Loader contains code for self relocations: Elf_Word relsz, relent; Elf_Addr newaddr; ElfW_Rel rel; ElfW_Dyn *dynp;

/*
 * Find the relocation address, its size and the relocation entry.
 */
relsz = 0;
relent = 0;
for (dynp = dynamic; dynp->d_tag != DT_NULL; dynp++) {
    switch (dynp->d_tag) {
    case DT_REL:
    case DT_RELA:
        rel = (ElfW_Rel *)(dynp->d_un.d_ptr + baseaddr);
        break;
    case DT_RELSZ:
    case DT_RELASZ:
        relsz = dynp->d_un.d_val;
        break;
    case DT_RELENT:
    case DT_RELAENT:
        relent = dynp->d_un.d_val;
        break;
    default:
        break;
    }
}

/*
 * Perform the actual relocation.
 */
for (; relsz > 0; relsz -= relent) {
    switch (ELFW_R_TYPE(rel->r_info)) {
    case RELOC_TYPE_NONE:
        /* No relocation needs be performed. */
        break;

    case RELOC_TYPE_RELATIVE:
        newaddr = (Elf_Addr *)(rel->r_offset + baseaddr);

ifdef ELF_RELA

        /*
         * For R_AARCH64_RELATIVE we need to calculate the
         * delta between the address we are run from and the
         * address we are linked at. As the latter is 0 we
         * just use the address we are run from for this.
         */
        *newaddr = baseaddr + rel->r_addend;

else

        /* Address relative to the base address. */
        *newaddr += baseaddr;

endif

        break;
    default:
        /* XXX: do we need other relocations ? */
        break;
    }
    rel = (ElfW_Rel *)(void *)((caddr_t) rel + relent);
}

Notice that if ELF_RELA is not defined, it uses *newaddr += baseaddr; And ELF_RELA is not defined for amd64:

if defined(aarch64)

define ElfW_Rel Elf64_Rela

define ElfW_Dyn Elf64_Dyn

define ELFW_R_TYPE ELF64_R_TYPE

define ELF_RELA

elif defined(arm) || defined(i386)

define ElfW_Rel Elf32_Rel

define ElfW_Dyn Elf32_Dyn

define ELFW_R_TYPE ELF32_R_TYPE

elif defined(amd64)

define ElfW_Rel Elf64_Rel

define ElfW_Dyn Elf64_Dyn

define ELFW_R_TYPE ELF64_R_TYPE

else

error architecture not supported

endif

if defined(aarch64)

define RELOC_TYPE_NONE R_AARCH64_NONE

define RELOC_TYPE_RELATIVE R_AARCH64_RELATIVE

elif defined(amd64)

define RELOC_TYPE_NONE R_X86_64_NONE

define RELOC_TYPE_RELATIVE R_X86_64_RELATIVE

elif defined(arm)

define RELOC_TYPE_NONE R_ARM_NONE

define RELOC_TYPE_RELATIVE R_ARM_RELATIVE

elif defined(i386)

define RELOC_TYPE_NONE R_386_NONE

define RELOC_TYPE_RELATIVE R_386_RELATIVE

endif

So it uses the value written in the got instead of relocation addend. We have zero values in got, what is different from bfd. That why issue happens it seems.
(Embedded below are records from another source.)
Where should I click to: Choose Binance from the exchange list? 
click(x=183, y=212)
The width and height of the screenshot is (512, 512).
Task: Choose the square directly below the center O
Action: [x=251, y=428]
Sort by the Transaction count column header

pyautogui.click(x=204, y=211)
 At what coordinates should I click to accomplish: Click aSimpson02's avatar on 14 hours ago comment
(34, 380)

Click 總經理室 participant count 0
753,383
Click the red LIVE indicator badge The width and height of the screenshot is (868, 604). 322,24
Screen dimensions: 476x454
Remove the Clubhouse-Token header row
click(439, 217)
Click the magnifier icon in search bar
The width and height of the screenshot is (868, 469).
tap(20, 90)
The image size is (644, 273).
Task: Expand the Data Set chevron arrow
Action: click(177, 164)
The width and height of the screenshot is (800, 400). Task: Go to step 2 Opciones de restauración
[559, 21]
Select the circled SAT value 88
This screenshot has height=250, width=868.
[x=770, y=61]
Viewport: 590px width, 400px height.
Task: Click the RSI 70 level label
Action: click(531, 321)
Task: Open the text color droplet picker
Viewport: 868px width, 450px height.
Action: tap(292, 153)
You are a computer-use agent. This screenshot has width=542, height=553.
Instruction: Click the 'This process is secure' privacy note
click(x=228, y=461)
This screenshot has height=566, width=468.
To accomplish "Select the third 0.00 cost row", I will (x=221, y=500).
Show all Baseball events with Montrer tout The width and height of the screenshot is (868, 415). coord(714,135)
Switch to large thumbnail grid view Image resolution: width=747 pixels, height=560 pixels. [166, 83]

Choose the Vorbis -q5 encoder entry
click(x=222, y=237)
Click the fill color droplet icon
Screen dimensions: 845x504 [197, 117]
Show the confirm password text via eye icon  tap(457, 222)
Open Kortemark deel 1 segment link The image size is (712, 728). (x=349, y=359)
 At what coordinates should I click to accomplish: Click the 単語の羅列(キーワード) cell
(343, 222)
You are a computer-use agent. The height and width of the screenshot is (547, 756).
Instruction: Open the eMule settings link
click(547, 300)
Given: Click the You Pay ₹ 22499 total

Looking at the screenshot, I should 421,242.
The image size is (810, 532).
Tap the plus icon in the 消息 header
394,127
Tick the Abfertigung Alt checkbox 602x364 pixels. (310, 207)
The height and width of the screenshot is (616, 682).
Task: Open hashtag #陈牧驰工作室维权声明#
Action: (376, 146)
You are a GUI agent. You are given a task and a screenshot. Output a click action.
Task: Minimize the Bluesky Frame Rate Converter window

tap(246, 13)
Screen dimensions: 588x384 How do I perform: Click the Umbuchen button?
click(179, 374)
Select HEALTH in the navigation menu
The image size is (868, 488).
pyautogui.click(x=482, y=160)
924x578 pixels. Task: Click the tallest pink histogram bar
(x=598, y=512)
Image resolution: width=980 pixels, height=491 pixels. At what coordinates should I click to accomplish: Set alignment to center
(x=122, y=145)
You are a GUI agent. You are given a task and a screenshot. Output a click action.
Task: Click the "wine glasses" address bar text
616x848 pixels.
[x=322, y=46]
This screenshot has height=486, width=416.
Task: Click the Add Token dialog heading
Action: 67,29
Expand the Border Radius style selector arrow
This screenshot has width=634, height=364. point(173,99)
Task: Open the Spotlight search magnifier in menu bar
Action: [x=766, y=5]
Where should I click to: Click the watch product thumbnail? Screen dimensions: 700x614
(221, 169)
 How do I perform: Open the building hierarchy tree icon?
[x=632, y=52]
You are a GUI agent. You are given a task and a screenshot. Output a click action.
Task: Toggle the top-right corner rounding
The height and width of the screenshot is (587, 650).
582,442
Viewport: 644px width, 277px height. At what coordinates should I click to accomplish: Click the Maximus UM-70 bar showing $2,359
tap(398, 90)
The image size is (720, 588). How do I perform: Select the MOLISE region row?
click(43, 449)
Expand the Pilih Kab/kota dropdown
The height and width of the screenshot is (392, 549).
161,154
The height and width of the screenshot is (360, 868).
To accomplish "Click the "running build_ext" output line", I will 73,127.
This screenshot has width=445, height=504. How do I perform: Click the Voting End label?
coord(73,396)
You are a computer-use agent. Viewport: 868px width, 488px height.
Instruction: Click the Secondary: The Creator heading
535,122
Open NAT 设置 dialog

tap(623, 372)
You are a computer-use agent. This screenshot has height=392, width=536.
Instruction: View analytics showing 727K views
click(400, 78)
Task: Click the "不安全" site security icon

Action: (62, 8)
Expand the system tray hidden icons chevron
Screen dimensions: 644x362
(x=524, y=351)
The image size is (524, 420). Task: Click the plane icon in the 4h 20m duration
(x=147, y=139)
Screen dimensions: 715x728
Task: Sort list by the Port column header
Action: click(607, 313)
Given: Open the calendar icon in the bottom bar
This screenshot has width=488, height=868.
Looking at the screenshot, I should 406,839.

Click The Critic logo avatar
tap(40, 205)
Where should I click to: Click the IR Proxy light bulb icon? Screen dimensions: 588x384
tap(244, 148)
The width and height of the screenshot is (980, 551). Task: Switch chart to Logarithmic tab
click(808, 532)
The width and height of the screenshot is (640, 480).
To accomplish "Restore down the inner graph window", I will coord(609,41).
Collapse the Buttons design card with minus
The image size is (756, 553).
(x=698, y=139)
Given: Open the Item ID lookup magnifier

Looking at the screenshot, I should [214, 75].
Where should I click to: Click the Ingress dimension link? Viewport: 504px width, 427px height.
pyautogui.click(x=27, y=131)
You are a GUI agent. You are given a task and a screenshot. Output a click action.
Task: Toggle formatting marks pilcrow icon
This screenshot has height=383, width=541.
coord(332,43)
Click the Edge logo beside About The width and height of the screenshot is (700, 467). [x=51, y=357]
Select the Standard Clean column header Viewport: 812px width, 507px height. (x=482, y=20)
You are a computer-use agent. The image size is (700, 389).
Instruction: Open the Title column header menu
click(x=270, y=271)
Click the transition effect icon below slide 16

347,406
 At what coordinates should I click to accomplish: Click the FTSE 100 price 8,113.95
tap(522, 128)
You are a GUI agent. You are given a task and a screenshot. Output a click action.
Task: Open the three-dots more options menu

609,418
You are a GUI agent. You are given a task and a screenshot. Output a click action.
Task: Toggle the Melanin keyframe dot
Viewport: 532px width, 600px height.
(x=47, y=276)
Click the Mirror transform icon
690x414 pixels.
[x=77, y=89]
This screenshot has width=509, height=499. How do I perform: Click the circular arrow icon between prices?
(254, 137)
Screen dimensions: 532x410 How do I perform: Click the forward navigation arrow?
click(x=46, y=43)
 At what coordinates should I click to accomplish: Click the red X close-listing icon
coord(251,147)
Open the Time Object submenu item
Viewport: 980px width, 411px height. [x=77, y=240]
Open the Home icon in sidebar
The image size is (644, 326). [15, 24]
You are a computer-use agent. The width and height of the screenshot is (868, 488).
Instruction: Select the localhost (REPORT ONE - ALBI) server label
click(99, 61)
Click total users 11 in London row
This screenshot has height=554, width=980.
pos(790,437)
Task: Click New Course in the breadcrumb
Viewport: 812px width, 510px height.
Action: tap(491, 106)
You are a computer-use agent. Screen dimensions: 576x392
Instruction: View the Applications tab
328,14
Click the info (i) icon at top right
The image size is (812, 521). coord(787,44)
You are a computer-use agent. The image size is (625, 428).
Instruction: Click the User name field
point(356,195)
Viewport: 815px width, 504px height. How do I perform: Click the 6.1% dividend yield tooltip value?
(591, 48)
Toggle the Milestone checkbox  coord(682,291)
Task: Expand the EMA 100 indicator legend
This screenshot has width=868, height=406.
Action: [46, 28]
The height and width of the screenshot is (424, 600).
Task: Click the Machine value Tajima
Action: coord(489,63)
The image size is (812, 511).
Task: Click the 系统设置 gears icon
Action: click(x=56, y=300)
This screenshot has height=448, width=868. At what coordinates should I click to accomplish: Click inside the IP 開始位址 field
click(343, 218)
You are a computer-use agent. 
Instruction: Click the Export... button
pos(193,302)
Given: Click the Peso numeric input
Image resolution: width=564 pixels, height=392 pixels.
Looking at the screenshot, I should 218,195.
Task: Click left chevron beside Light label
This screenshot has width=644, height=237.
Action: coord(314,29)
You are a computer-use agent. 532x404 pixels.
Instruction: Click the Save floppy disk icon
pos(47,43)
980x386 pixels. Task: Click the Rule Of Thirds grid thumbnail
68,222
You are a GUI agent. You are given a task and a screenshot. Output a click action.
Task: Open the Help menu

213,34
llvmbot commented 7 years ago

Looks something with .got. It placed to .sdata by script. Out .got has 2 zero values, bfd has 2 non-zero values. gold does not generate .got because converts mov->lea.

If I edit slightly our code to match the gold, issue dissapears: if (Type ! = R_X86_64_GOTPCREL && // New condition. Type != R_X86_64_GOTPCRELX && Type != R_X86_64_REX_GOTPCRELX) return RelExpr;

llvmbot commented 7 years ago

Can you attach the cpio of both cases?

Submitted.

I was incorrect here: conout = Xsystab->ConOut; //1 conout = systab->ConOut; //2

If line 1 is used, then it works, otherwise - not.

llvmbot commented 7 years ago

noworkable

llvmbot commented 7 years ago

workable

llvmbot commented 7 years ago

Can you attach the cpio of both cases?